Jamaica importiert laut Campbell Lebensmittel im Wert von 5 US-Dollar für jeden 1 US-Dollar an Agrarexporten
Dr Dayton Campbell hat gewarnt, dass Jamaicas Landwirtschafts- und Fischereisektoren weiter unter erheblichem Druck stehen. Steigende Lebensmittelimporte und sinkende Agrarexporte zeigten, so argumentierte er, dass das Land weiterhin zu stark von Lieferungen aus dem Ausland abhängig sei.
Bei einer Rede im Parliament sagte Campbell, Landwirtschaft und Fischerei dürften nicht als Nebenthemen behandelt oder nur dann diskutiert werden, wenn eine Krise entstehe. Er räumte ein, dass in den Sektoren Arbeit geleistet worden sei, und würdigte Landwirte, Fischer, Beratungsfachleute, technische Arbeitskräfte und ländliche Gemeinden.

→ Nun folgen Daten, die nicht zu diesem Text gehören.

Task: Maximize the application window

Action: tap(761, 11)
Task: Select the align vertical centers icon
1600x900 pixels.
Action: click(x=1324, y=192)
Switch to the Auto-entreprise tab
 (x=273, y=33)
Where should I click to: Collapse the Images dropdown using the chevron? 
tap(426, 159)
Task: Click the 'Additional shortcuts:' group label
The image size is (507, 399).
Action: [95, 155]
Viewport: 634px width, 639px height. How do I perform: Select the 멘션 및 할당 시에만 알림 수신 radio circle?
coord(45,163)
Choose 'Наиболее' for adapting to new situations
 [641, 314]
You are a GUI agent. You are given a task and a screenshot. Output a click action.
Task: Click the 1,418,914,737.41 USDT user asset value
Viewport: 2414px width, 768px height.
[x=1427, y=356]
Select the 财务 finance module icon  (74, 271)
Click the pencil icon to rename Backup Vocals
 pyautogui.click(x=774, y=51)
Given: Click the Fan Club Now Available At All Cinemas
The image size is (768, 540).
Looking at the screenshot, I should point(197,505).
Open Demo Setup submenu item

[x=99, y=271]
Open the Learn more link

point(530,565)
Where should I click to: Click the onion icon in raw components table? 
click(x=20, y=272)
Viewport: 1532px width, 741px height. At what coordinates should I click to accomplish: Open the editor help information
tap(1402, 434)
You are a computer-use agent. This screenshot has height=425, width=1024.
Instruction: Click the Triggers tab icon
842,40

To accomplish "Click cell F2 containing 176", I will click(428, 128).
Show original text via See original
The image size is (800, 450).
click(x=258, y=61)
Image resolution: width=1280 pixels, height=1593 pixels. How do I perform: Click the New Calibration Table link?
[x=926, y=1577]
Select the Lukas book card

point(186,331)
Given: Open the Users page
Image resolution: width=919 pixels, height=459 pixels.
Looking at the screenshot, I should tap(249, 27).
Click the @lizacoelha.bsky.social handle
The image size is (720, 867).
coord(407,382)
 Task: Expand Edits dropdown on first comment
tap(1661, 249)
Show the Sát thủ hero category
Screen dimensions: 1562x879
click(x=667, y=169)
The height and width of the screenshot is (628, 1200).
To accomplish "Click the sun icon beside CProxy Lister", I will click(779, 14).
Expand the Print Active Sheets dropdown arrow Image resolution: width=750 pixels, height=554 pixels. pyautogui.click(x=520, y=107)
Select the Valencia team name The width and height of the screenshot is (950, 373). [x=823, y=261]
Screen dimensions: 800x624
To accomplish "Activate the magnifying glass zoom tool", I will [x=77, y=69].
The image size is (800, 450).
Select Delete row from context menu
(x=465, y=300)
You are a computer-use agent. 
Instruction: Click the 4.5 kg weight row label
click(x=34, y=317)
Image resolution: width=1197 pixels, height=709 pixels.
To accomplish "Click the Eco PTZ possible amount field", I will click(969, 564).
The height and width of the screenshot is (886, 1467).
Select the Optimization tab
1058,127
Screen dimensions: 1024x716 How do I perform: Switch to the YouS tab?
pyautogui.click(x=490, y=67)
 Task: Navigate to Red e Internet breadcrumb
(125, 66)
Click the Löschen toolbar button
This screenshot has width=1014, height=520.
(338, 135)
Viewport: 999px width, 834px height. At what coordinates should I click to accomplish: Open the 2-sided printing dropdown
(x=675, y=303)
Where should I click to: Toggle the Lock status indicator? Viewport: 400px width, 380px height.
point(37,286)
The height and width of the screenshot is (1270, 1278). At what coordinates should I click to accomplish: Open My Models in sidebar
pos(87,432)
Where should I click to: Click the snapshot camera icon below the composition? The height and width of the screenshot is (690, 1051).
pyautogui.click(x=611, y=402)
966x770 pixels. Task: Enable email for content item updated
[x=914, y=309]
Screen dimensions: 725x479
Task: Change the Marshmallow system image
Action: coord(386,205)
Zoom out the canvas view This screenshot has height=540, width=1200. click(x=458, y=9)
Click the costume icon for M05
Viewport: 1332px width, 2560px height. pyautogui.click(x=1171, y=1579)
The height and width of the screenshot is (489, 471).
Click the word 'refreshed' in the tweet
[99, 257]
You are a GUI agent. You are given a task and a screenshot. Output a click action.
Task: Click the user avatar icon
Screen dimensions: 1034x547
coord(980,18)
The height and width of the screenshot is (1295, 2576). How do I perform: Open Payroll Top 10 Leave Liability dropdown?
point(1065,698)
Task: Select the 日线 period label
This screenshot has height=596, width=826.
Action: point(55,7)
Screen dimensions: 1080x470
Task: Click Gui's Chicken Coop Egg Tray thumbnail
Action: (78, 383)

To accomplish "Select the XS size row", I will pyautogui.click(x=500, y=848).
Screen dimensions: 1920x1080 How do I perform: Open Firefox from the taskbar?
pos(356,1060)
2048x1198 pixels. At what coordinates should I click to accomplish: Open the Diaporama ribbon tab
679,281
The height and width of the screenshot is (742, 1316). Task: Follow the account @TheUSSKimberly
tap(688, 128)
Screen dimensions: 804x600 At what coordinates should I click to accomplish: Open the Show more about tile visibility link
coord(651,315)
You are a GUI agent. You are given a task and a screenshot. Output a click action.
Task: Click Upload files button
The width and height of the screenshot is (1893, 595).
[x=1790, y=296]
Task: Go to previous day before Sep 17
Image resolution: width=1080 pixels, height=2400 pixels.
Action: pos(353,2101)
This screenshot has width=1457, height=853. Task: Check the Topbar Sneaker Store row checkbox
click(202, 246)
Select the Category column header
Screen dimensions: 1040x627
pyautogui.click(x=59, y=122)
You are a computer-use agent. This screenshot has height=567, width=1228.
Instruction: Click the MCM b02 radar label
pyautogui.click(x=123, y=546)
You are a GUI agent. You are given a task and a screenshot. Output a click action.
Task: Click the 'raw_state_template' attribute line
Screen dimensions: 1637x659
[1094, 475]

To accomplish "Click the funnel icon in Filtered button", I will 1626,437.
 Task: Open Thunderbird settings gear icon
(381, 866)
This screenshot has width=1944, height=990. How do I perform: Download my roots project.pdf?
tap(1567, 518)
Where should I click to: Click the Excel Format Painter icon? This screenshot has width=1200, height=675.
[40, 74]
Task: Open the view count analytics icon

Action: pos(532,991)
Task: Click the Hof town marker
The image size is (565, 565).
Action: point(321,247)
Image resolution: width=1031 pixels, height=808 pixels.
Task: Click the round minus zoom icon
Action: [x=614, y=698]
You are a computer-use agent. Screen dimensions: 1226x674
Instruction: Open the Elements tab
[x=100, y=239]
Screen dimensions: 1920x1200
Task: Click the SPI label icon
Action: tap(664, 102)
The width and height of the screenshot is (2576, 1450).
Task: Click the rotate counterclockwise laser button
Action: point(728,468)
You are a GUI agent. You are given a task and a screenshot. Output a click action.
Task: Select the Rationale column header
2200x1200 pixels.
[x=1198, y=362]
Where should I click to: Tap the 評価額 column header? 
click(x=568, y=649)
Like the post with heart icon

Entscheidend sei jedoch, ob die Regierungspolitik das Leben jener, die von Landwirtschaft und Fischerei abhängig sind, spürbar verbessert habe.
Campbell sagte, die verfügbaren Zahlen deuteten auf gravierende Schwächen hin. Er erklärte, Jamaicas Ausgaben für Lebensmittelimporte hätten 2025 bei etwa 1,46 Milliarden US-Dollar gelegen, wobei ein anderes Mitglied eine Zahl von 2 Milliarden US-Dollar genannt habe. Als die Government 2016 ihr Amt angetreten habe, habe die Rechnung bei etwa 834 Millionen US-Dollar gelegen, also ungefähr der Hälfte des heutigen Niveaus.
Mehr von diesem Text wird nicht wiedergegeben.